TEXTO FORNECIDO:
......

THEO ANGELOPULOS, cineasta grego
"[A morte de Antonioni e Bergman] é algo simbólico. Ambos haviam alcançado a plenitude em sua vida e em suas obras."

(© Folha de S. Paulo)


Análise

Duplo adeus marca fim de era

Diretor de "A Noite" apostou nos tempos mortos para retratar o mal-estar burguês em seus filmes

CÁSSIO STARLING CARLOS
CRÍTICO DA FOLHA

Uma segunda-feira que registra a desaparição de Ingmar Bergman e de Michelangelo Antonioni não é um dia de luto apenas para os cinéfilos. A morte sucessiva destes dois gigantes marca também o fim de um tempo, especificamente o século 20, mas não de seus problemas.

Oriundos de uma mesma geração e alçados à cena pública quase simultaneamente, os dois diretores conseguiram juntos levar ao cinema a transformação pela qual passava o homem ocidental depois da barbárie da Segunda Guerra.

Bergman o fez através das subjetividades. Antonioni escolheu a objetividade.

A escolha da objetividade como núcleo da representação da crise do homem moderno decorre das origens cinematográficas de Antonioni, junto aos pioneiros do neo-realismo italiano. Passado, porém, o momento em que a proeminência do tema social era mais relevante, ele se afirma como diretor de longas com uma visada cujo foco se atém ao individual.

Tratava-se, agora, de prosseguir as conquistas estéticas do neo-realismo (um modo de representação da realidade assumidamente crítico) deixando de lado a bicicleta.

Em referência ao clássico "Ladrões de Bicicleta", de Vittorio de Sica, Antonioni escreveu em 1958: "Hoje, que eliminamos o problema da bicicleta, é importante ver o que há no espírito e no coração desse homem de quem roubaram a bicicleta, como ele se adaptou, o que sobrou nele de todas as suas experiências".

......

LISTA DE TAREFAS:
a: Liste todas as pessoas mencionadas pelo nome no texto sobre Bergman e Antonioni.
b: Extraia do texto sobre Bergman e Antonioni o trecho que vai de "THEO ANGELOPULOS, cineasta" até "de S. Paulo)", inclusive.

Entradas extraídas de uma coleção:
......

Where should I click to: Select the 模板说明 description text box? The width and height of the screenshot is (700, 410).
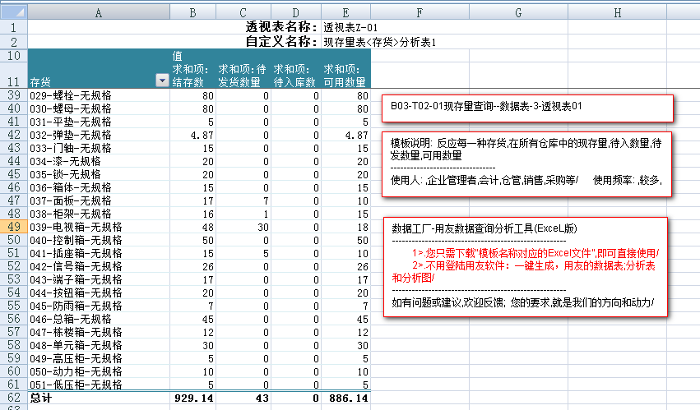pyautogui.click(x=526, y=163)
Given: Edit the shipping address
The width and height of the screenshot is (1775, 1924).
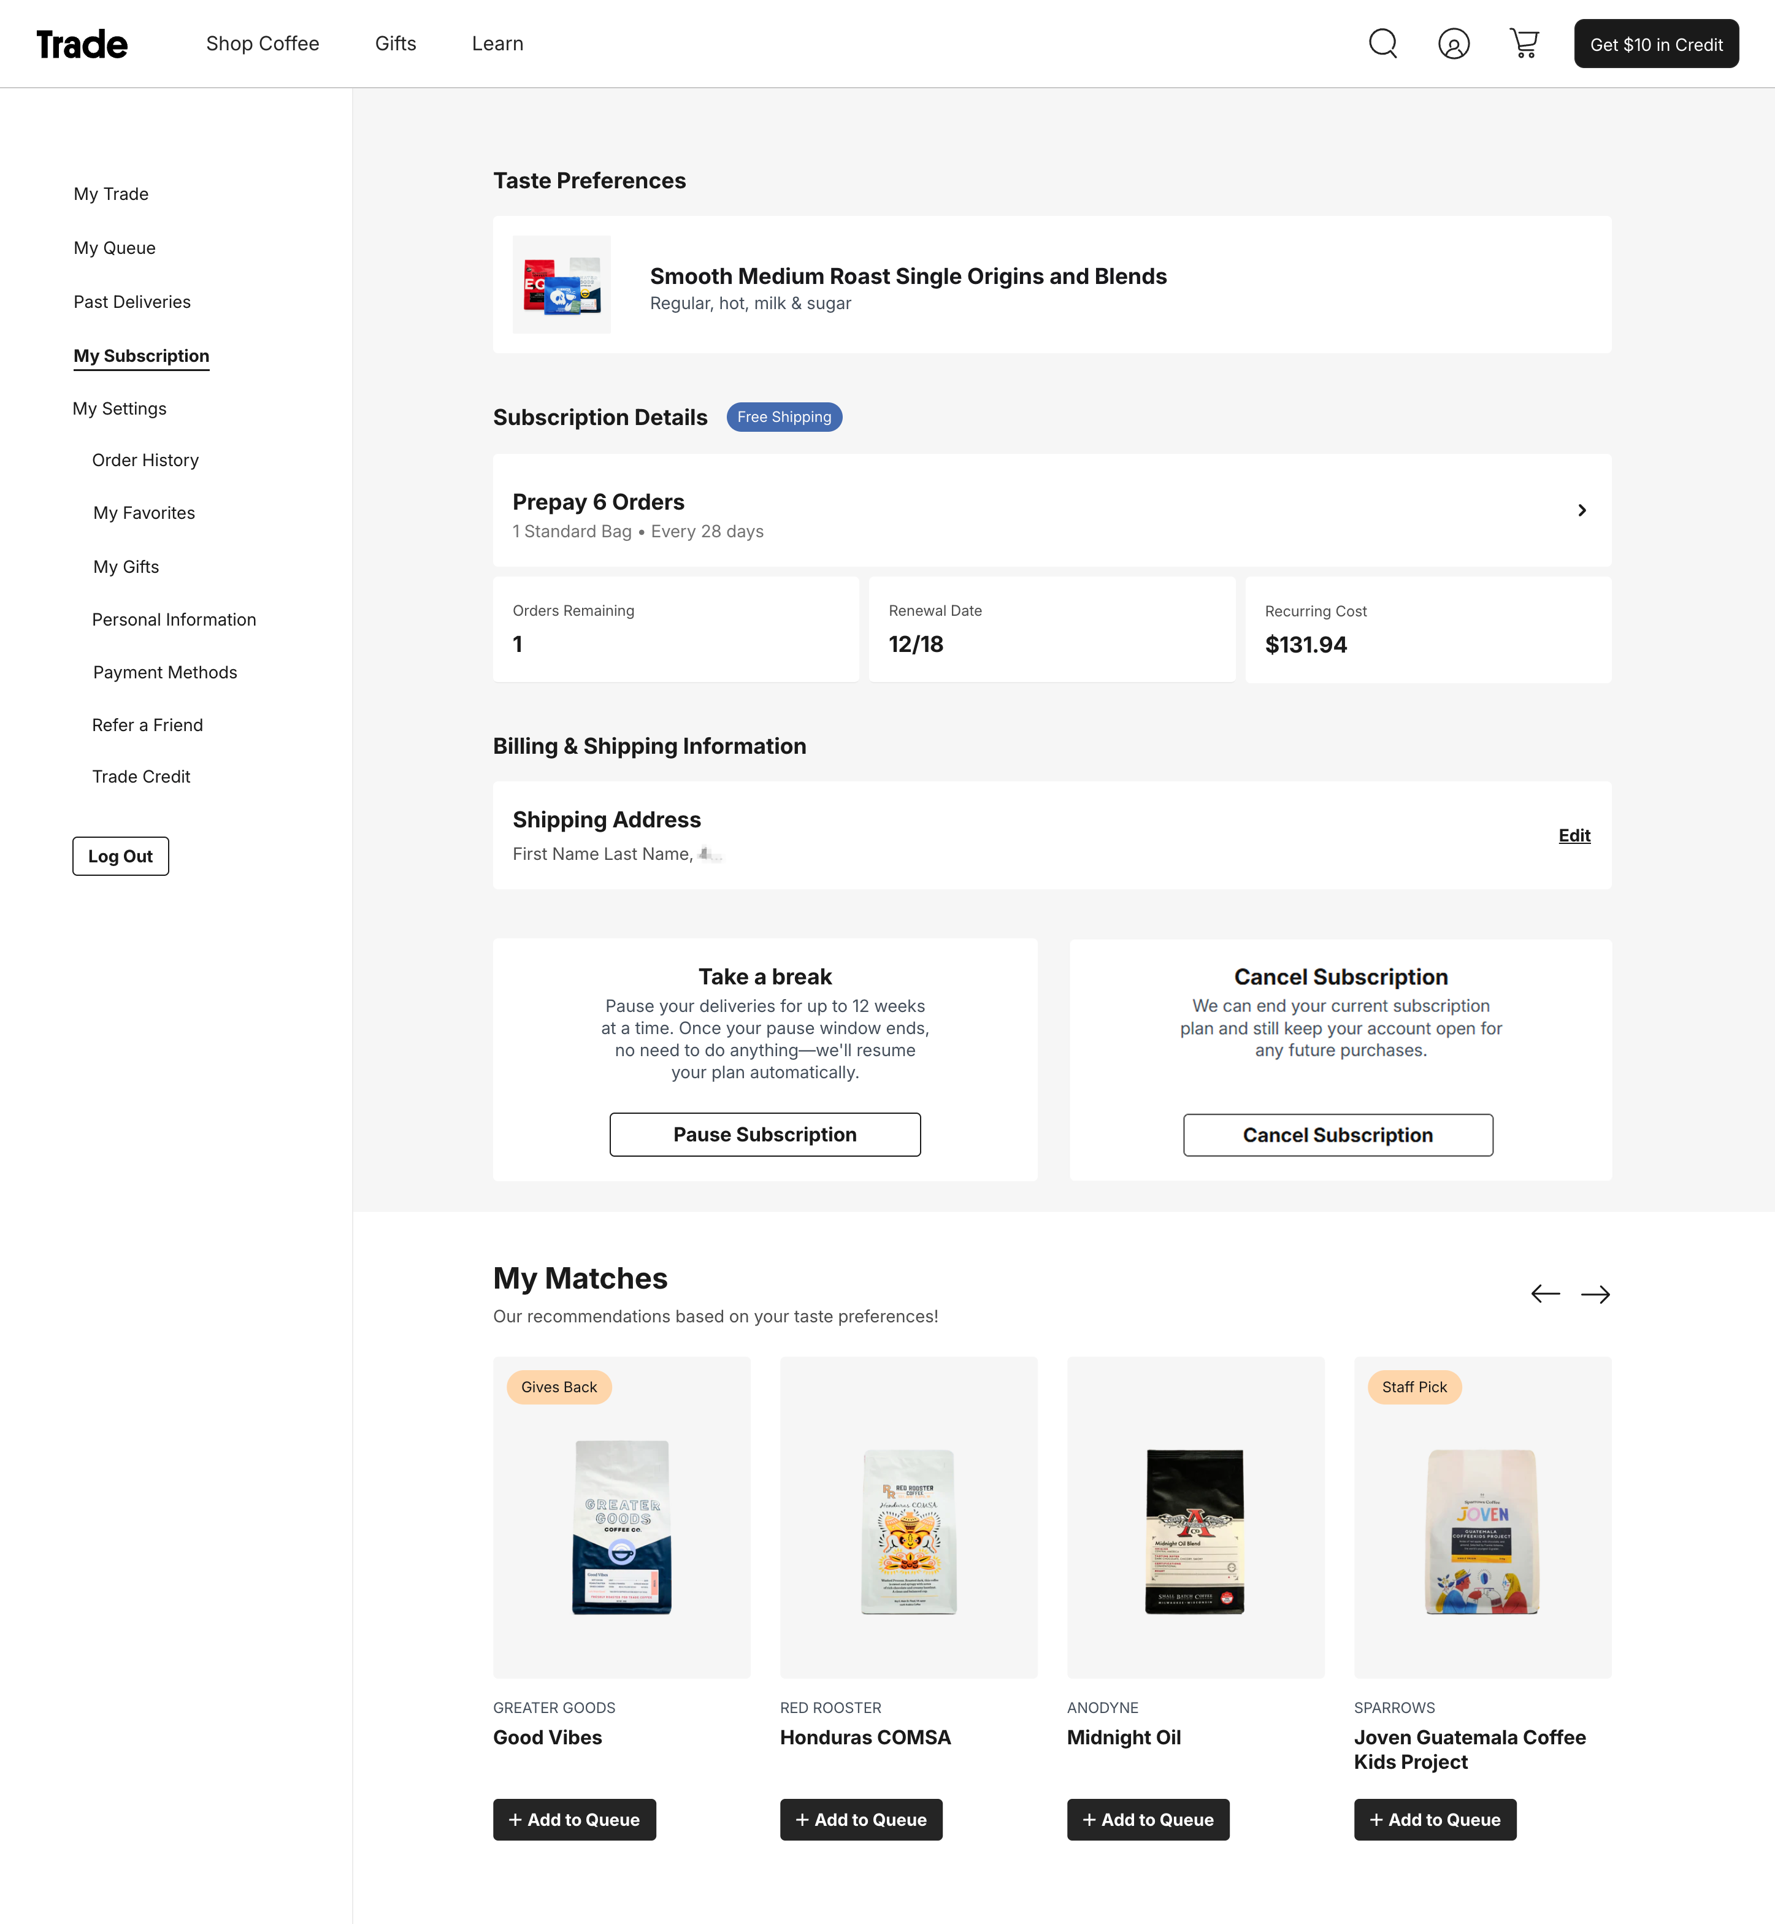Looking at the screenshot, I should coord(1573,836).
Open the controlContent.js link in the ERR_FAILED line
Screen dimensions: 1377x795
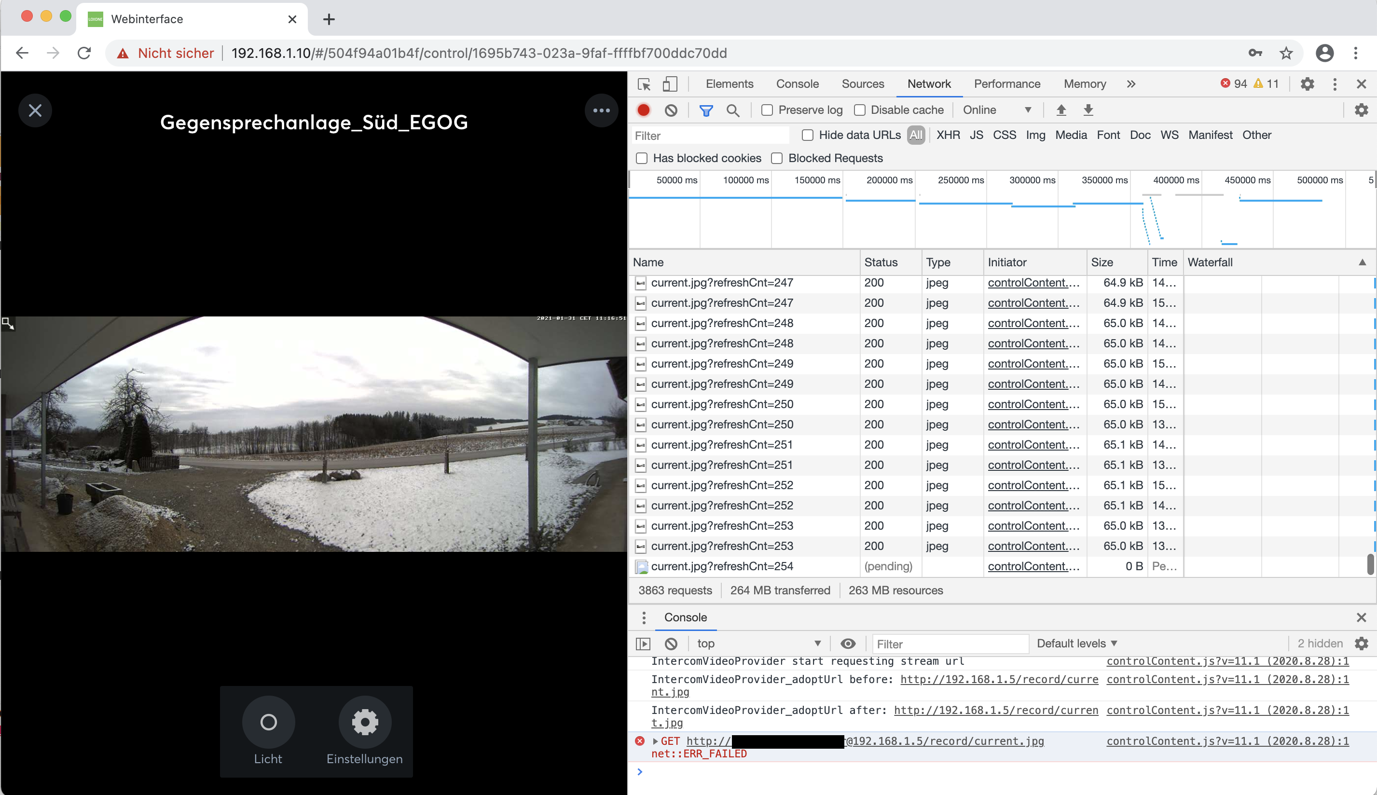coord(1227,741)
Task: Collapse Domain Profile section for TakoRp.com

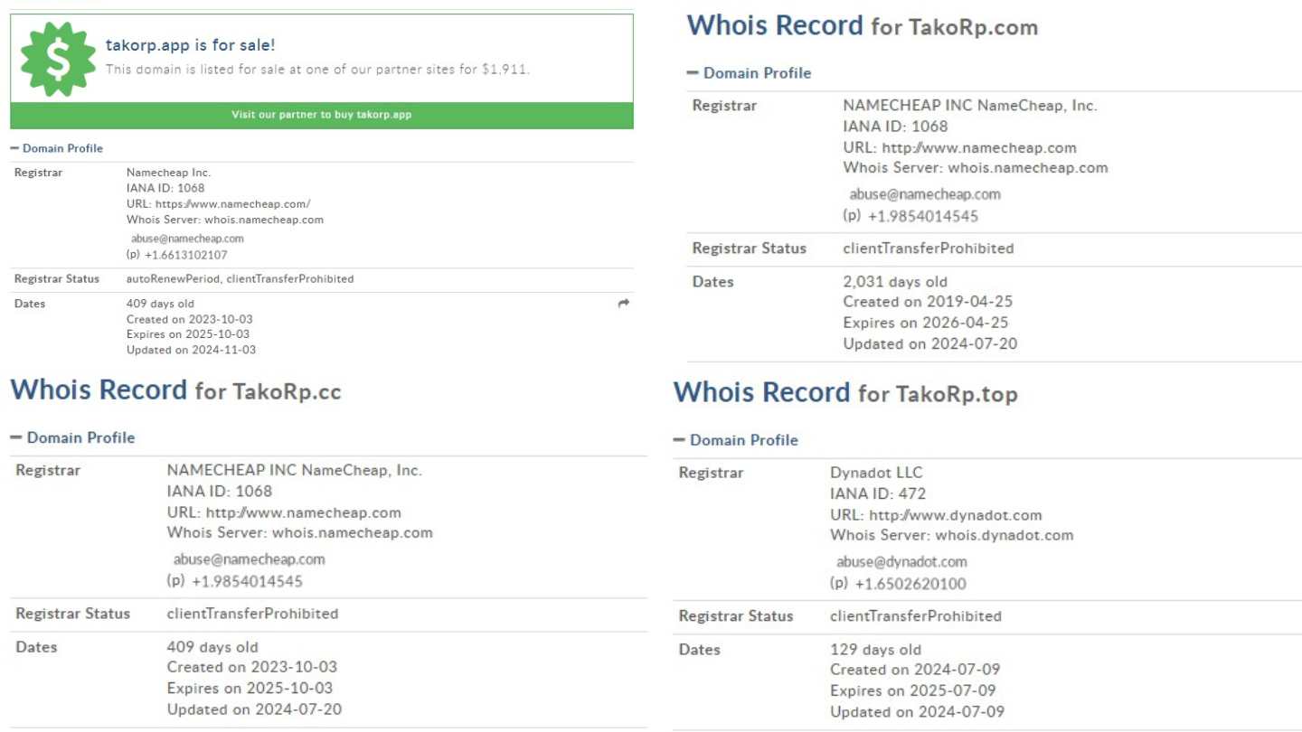Action: tap(749, 73)
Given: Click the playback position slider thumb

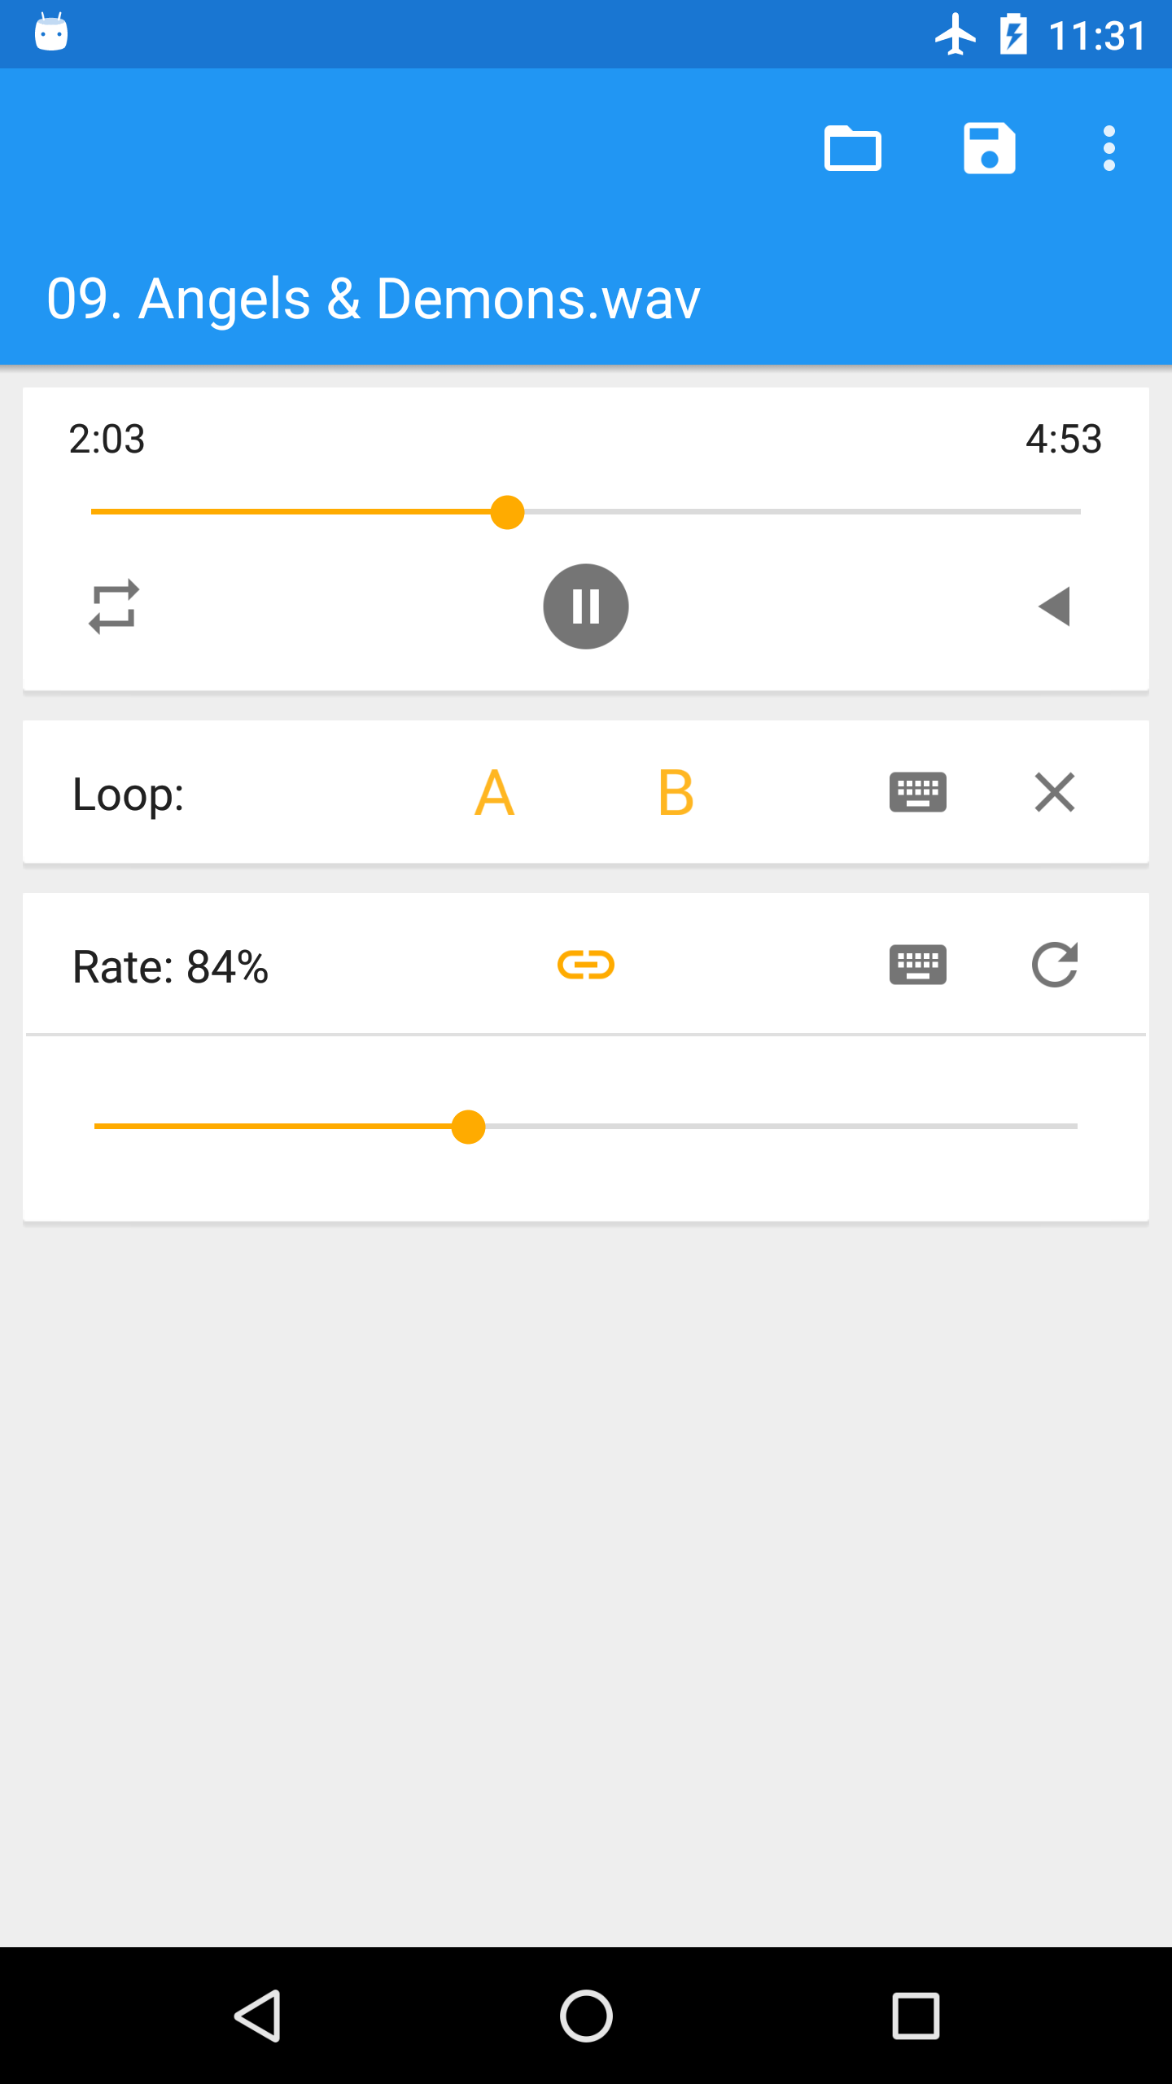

......

SOLUÇÕES DOS PROBLEMAS:
a:
Theo Angelopulos
Ingmar Bergman
Michelangelo Antonioni
Cássio Starling Carlos
Vittorio de Sica

b:
THEO ANGELOPULOS, cineasta grego
"[A morte de Antonioni e Bergman] é algo simbólico. Ambos haviam alcançado a plenitude em sua vida e em suas obras."

(© Folha de S. Paulo)